If you talk about the intra-subject CV of treatments, yes.

❝ From a 2x2 crossover study where signiciant treatment effects exist, eg. a significant food-effect study, we are still able to obtain the intrasub CV% from the output.

Correct. In the 2×2 the ISCV is actually derived from a common variance of the treatment ones. If treat­ment vari­ances are substantially different (e.g., high for a ‘bad’ reference and low for a ‘good’ test), the residual error – and therefore the CI – will be inflated. That’s why we need high sample sizes for 2×2 Xovers of HVDPs – the test will be punished for the reference’s CV. In (fully) replicated design together with RSABE in this case you will get a reward in terms of sample size.
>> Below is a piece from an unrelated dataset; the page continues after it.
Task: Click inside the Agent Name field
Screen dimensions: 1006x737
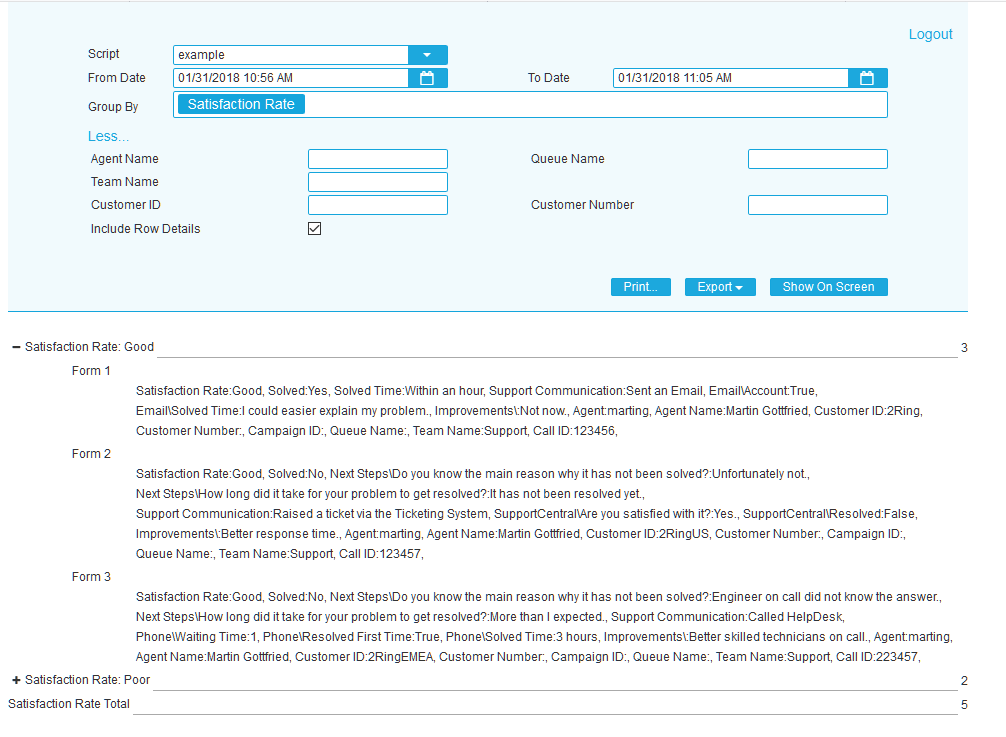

But that’s somehow OT.

❝ As I was going to use these intrasub CV% to help biostats to est sample size for a BE study, someone challenged that these number are not real and are likely inflated due to the signficant treatment effect. Is it true?

I don’t think so. Imagine the distribution (normal or lognormal, doesn’t matter). It is defined by two parameters, the mean and the variance. These two are independent.